The Architect’s Dream, The Sleep Of Reason looks at the opportunities that AI tools provide to architects and designers imagining and designing worlds through the hallucinogenic lens of generative AI imagery. Questions surrounding the authorship and legitimacy of AI art miss the point that engaging with the ‘picture worlds’ of AI is only the start of the journey. If we reverse engineer our aesthetic encounters with AI, we can find hidden narratives that speak of other ontologies.

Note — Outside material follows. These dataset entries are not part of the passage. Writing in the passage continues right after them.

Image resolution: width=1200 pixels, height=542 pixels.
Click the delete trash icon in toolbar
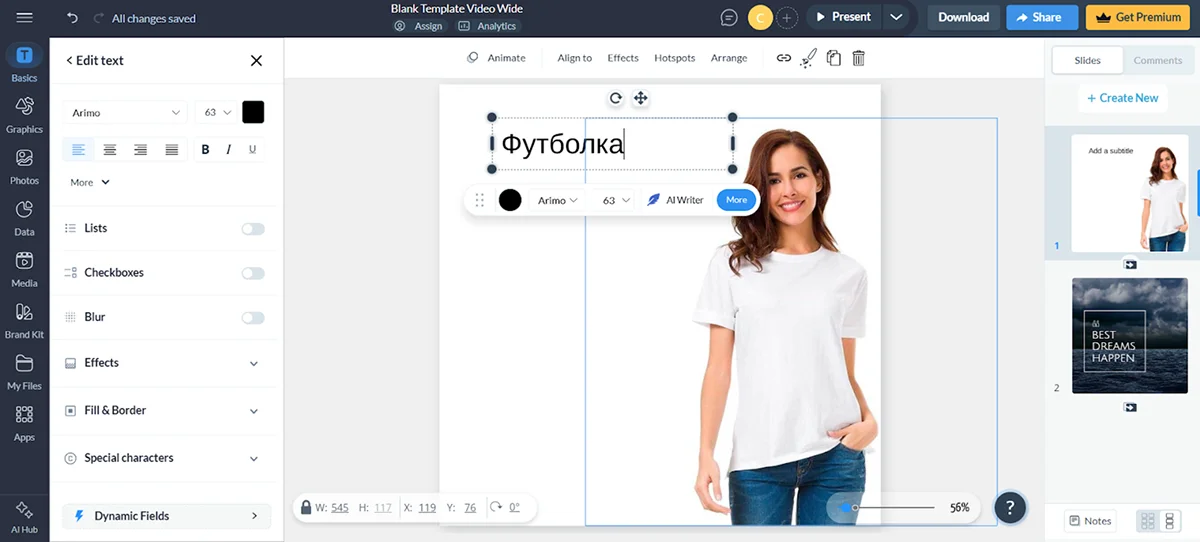(x=858, y=58)
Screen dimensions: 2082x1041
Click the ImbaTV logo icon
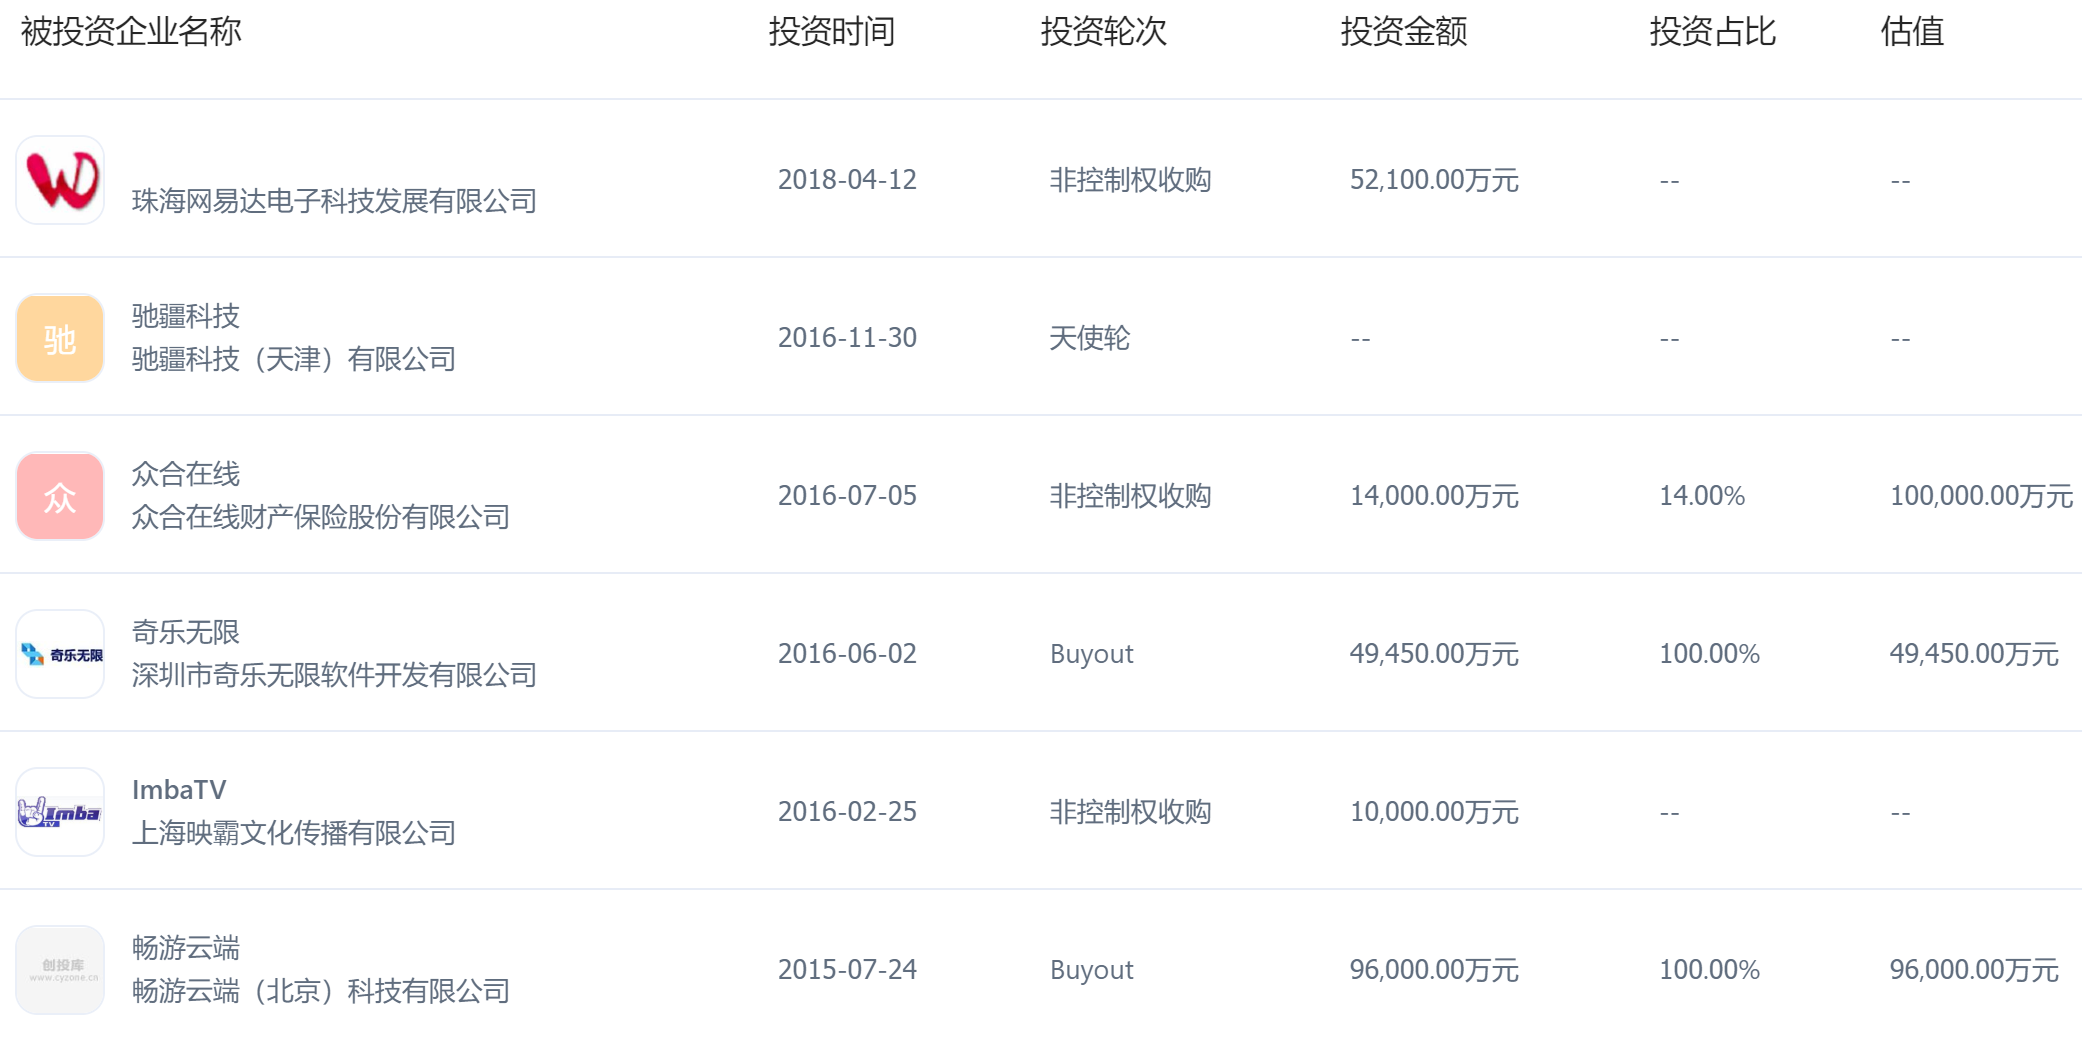[60, 812]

The exhibition by students and staff at UniSA and RMIT brings together a collection of artefacts, drawings, AI-generated images, and digital environments, each responding to theoretical prompts drawn from architectural texts. These works explore how AI can mediate between abstract design thinking and concrete architectural expression—revealing unexpected, provocative, and sometimes even ‘buildable’ possibilities.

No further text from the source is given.